Generating Combinations using C++

Wed Jul 21, 2021 · 1018 words · 6 min

Tags : programming

Introduction

The task for this post is to help you understand how to generate combinations of size r using numbers from 1 to n and then extend that code to generate combinations for any set of objects.

When I say n = 5 and r = 3, it means we are dealing with the first five natural numbers to generate combinations of size 3.

Understanding Combinations

We shall be generating combinations in lexicographic order. Also, since combination does not concern itself with the relative order the chosen elements are arranged in, we shall always be having our chosen elements in lexicographical order too.

The first combination we choose has to be the first r elements when the n objects are sorted. This is because it gives us the lexicographically smallest word with the individual elements themselves in lexicographical order too. (basically, the if all combinations were arranged in a dictionary, then we want to start with the first one) So, in case of n = 5 and r = 3, the first combination is 123.

Now, think what should be the last combination. I propose that it will be the last r elements when the n objects are sorted. Why should it be? When we are generating combinations in lexicographical order, each combination should have a greater position in a dictionary. So the last combination should have the greatest elements from given objects. The chosen elements themselves should also be in lexicographical order.

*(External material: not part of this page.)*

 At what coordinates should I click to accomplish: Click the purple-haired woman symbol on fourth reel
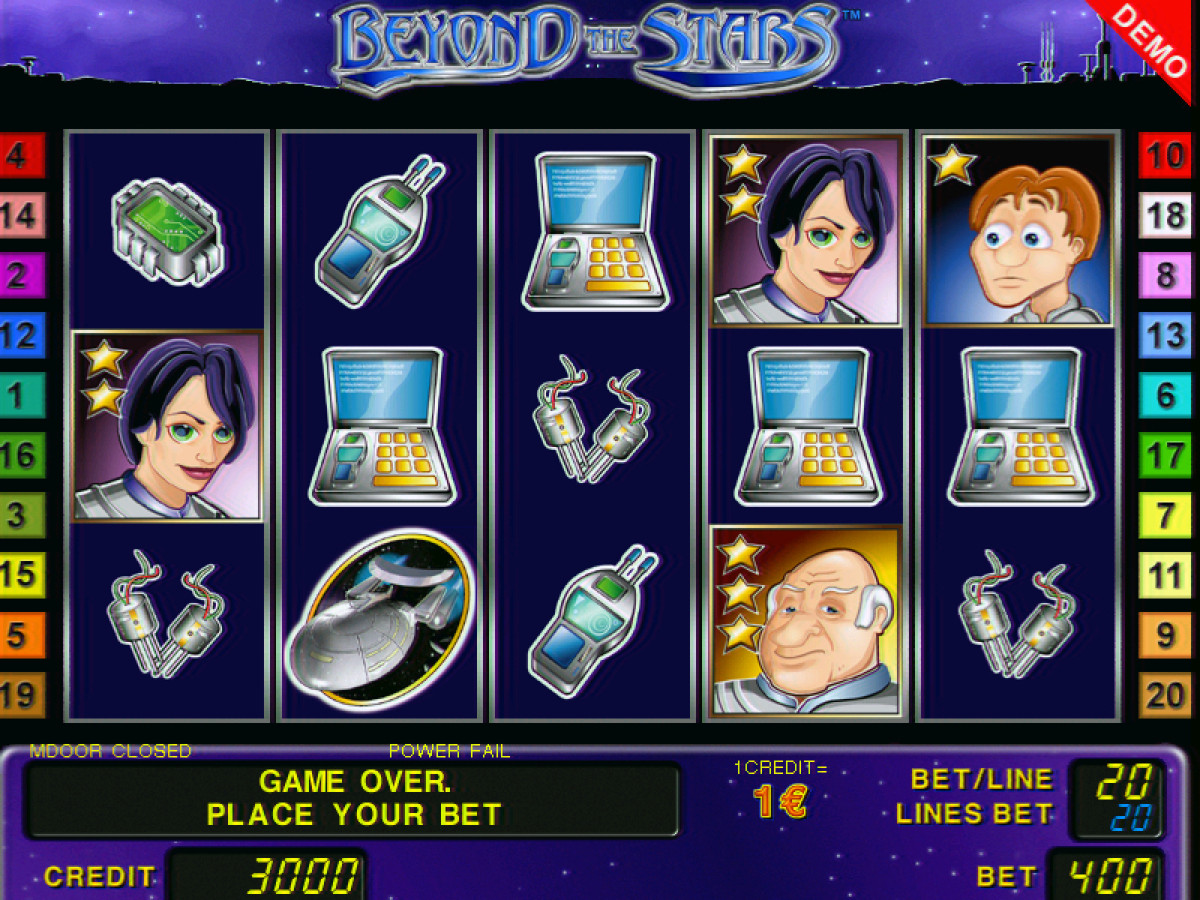806,231
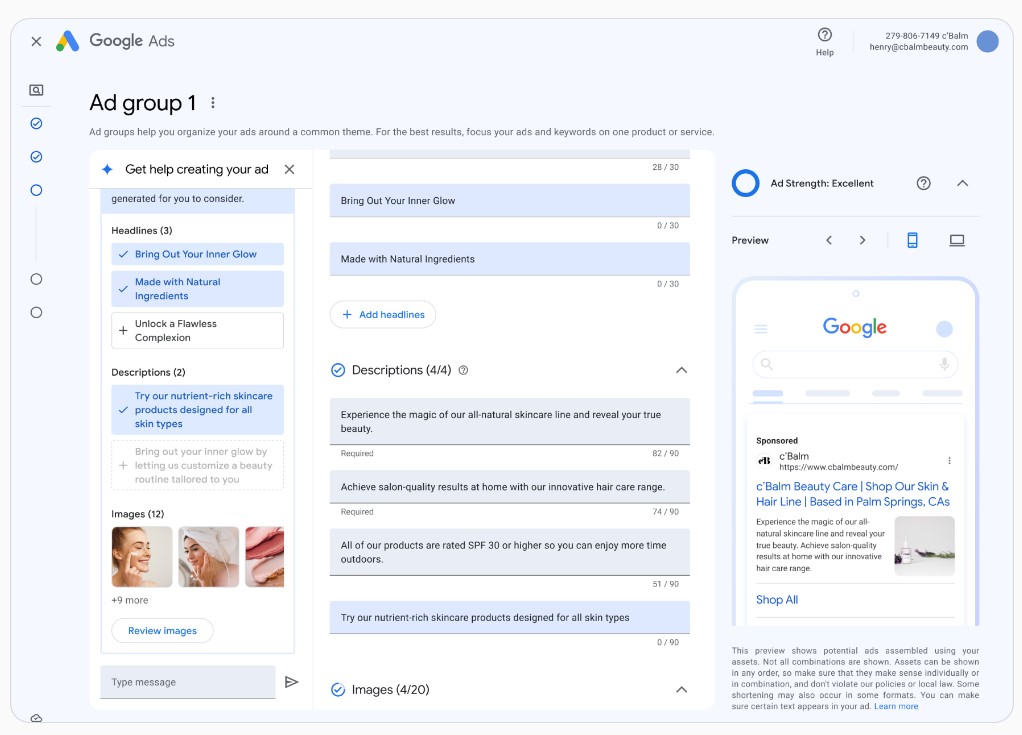Open the Learn more link

[x=896, y=705]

The knowledge of last combination also gives us an interesting observation. The maximum value at a given index idx can be n - r + idx + 1, where index starts from zero. This is necessary to maintain the dictionary order of individual elements in a combination.

Take for example the case of n = 5 and r = 3. If we position the number 5 at index 1, then the combination will look like X5_, where X may be any number lower than 5. The blank at third position should have a number greater than 5 if we are to maintain dictionary order. But placing 6 there is not possible since we only have 5 elements. According to the formula n - r + idx + 1, the maximum value at third position (or second index) can be 4.

Another thing to note is that every time we increment a position, we need to set the elements to its right as one more than its left neighbor. This will be clear when I discuss the code.

Formal Algorithm

fun next_combination :
    parameters: integer n - max objects available
                integer r - size of chosen set
                array curr_comb - denoting
                  current combination of r elements
                integer idx - index to increment

    return:     true if next combination exists
                  curr_comb is updated in place
                  with the next combination
                false if last combination is provided
    ____

    if idx < 0 :
        return false

    if curr_comb[idx] < n - r + idx + 1 :
        ++curr_comb[idx]
        for i in (idx + 1, n - 1):
            curr_comb[i] = curr_comb[i - 1]
        return true

    else :
        return next_combinaition(n, r, curr_comb, idx - 1)

For this function to work, it should be called with idx as r - 1, since we want to start incrementing from last index. This code first check if the index to increment is less than 0. If yes, it means that the next combination does not exist, or in other words, we are already at last combination.

Then it checks if the value at curr_comb[idx] is less than its maximum permissible value. If yes, then it increments the value at idx and sets its following elements as one plus their left neighbor.

If the value it idx is already the maximum allowed, then the function recursively calls itself with same parameters, but idx decremented by one. This continues till either the next combination is found, or the function is called with idx less than zero, in that case next combination does not exist.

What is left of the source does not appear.